[Start of section]

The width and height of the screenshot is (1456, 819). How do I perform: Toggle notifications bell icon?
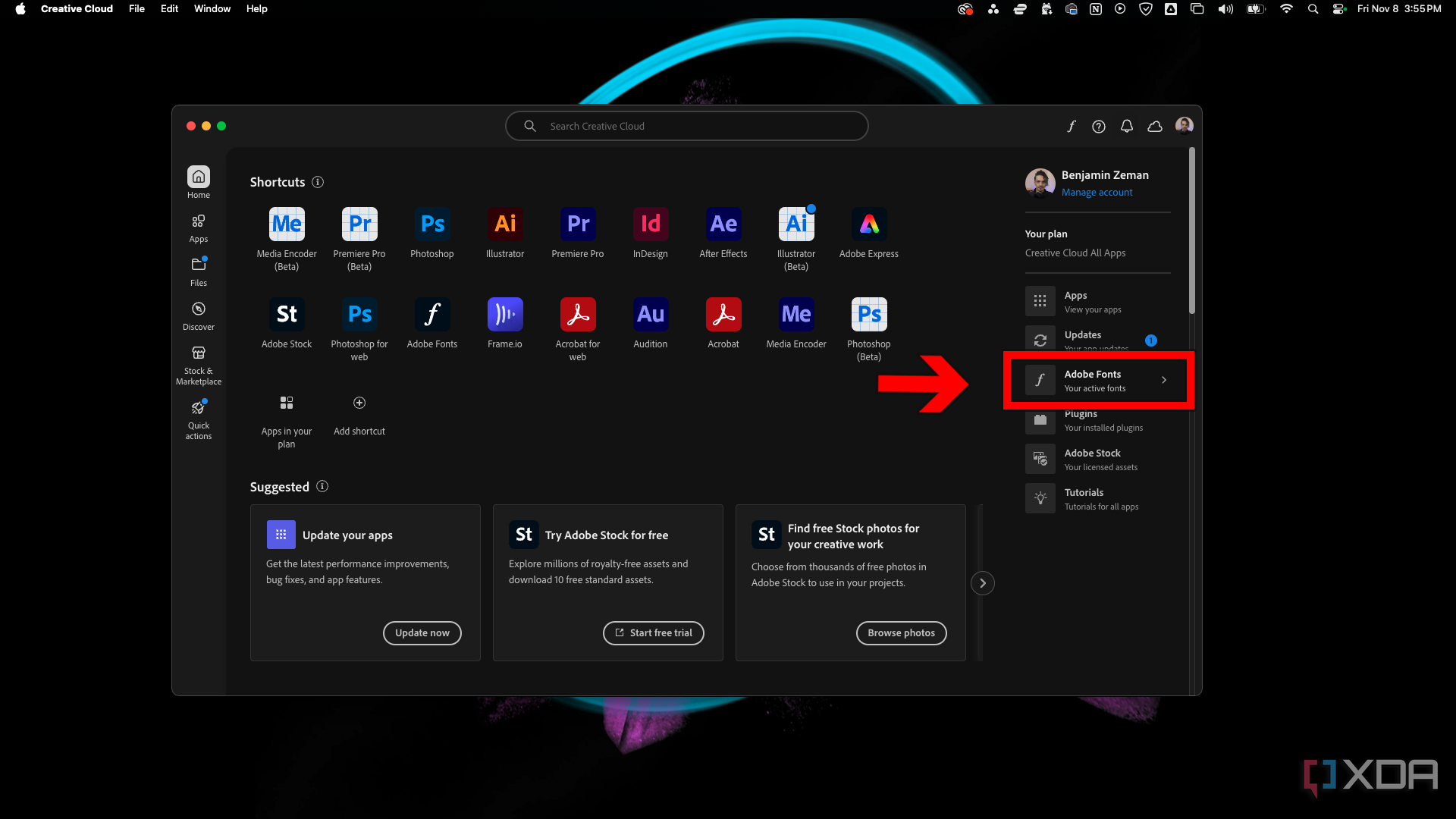click(x=1126, y=125)
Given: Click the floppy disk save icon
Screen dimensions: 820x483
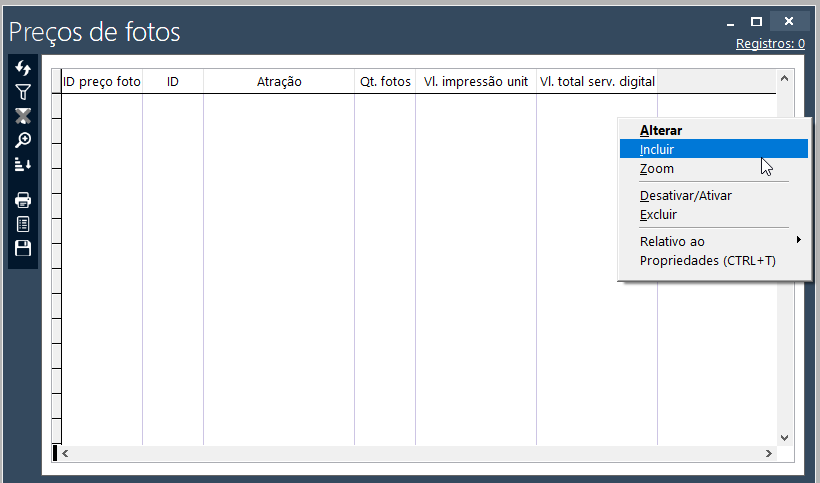Looking at the screenshot, I should (23, 248).
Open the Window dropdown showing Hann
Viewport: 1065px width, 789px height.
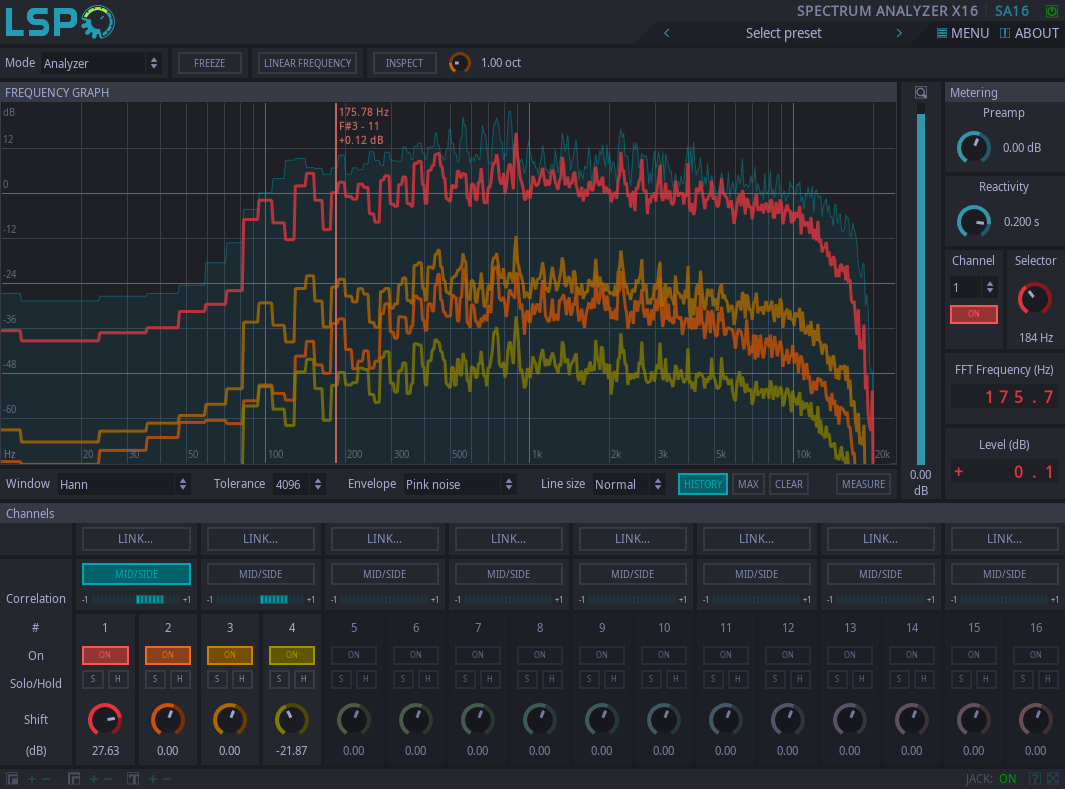point(124,484)
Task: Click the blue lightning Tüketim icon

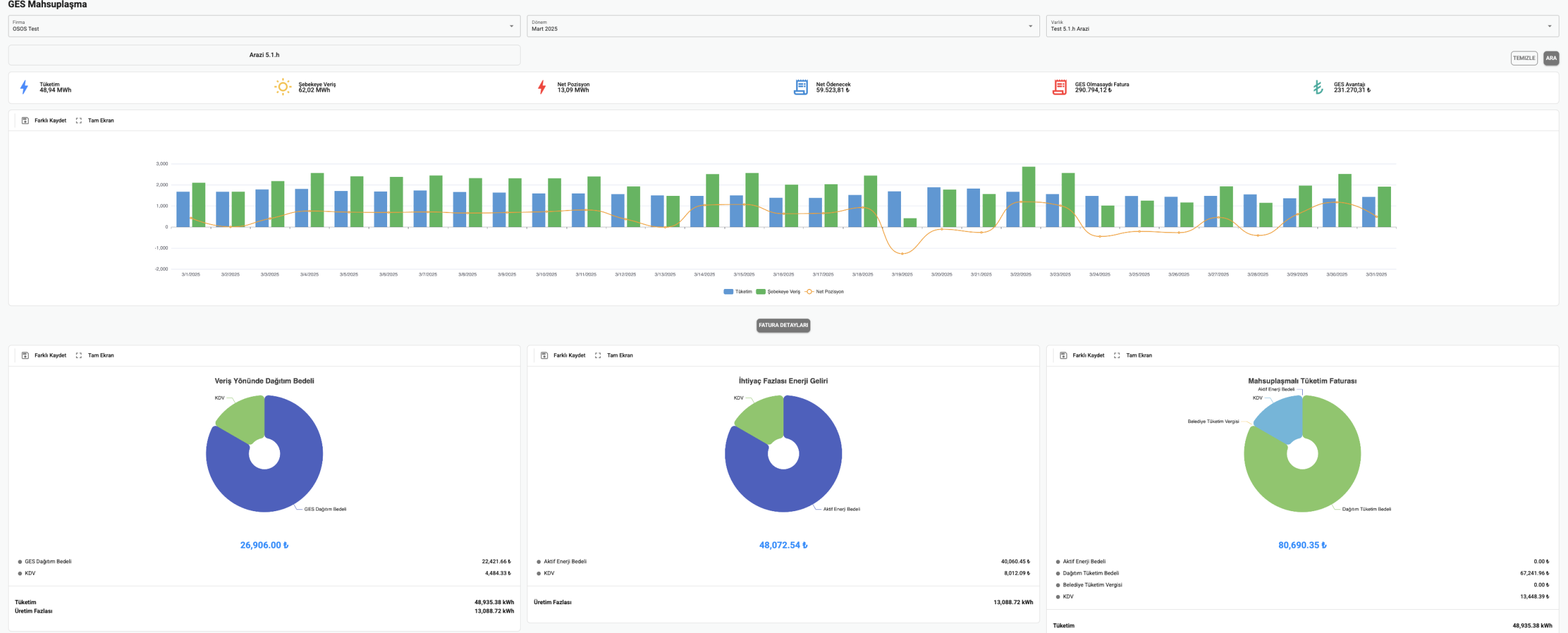Action: click(x=24, y=88)

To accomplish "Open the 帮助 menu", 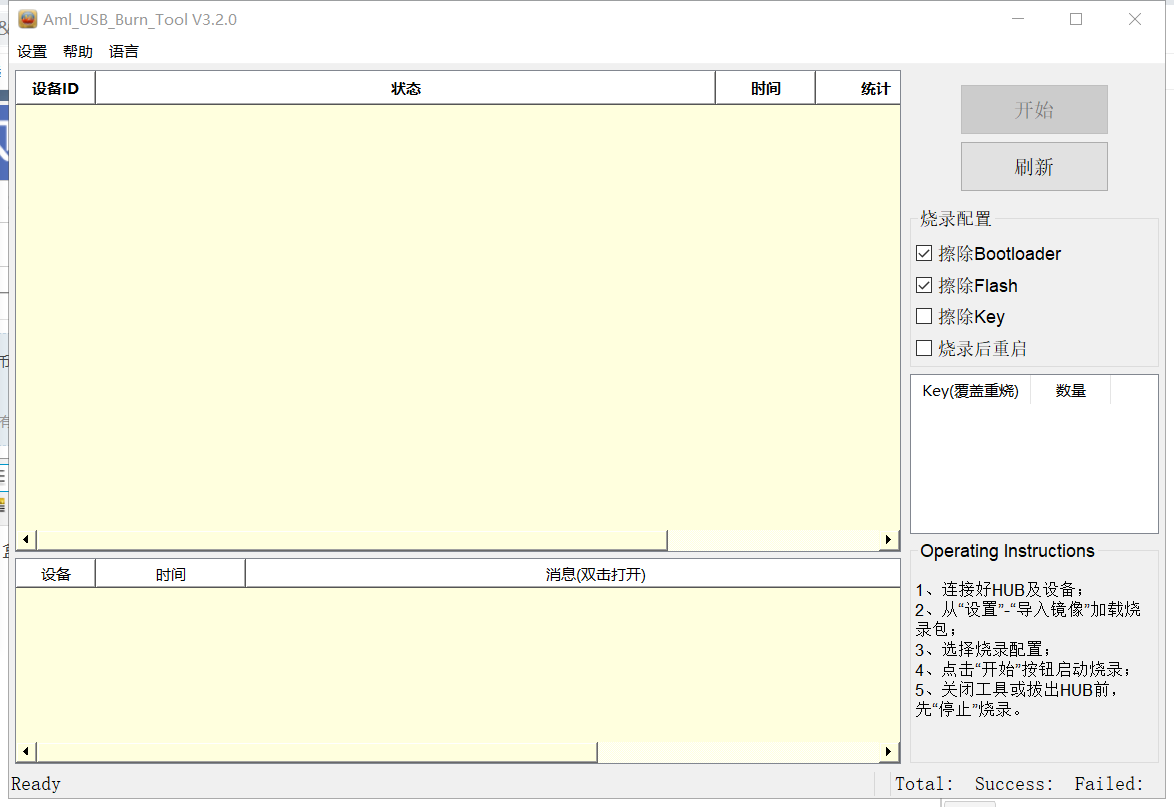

[End of section]

> **TO DO**
The result should be an exact repetition of all the records. Drop the pictures.

> **SOLUTION TO THIS EXERCISE**
The width and height of the screenshot is (1456, 819). How do I perform: Toggle notifications bell icon?
click(x=1126, y=125)
Given: Click the floppy disk save icon
Screen dimensions: 820x483
Looking at the screenshot, I should (23, 248).
Open the Window dropdown showing Hann
Viewport: 1065px width, 789px height.
point(124,484)
Task: Click the blue lightning Tüketim icon

Action: click(x=24, y=88)

To accomplish "Open the 帮助 menu", 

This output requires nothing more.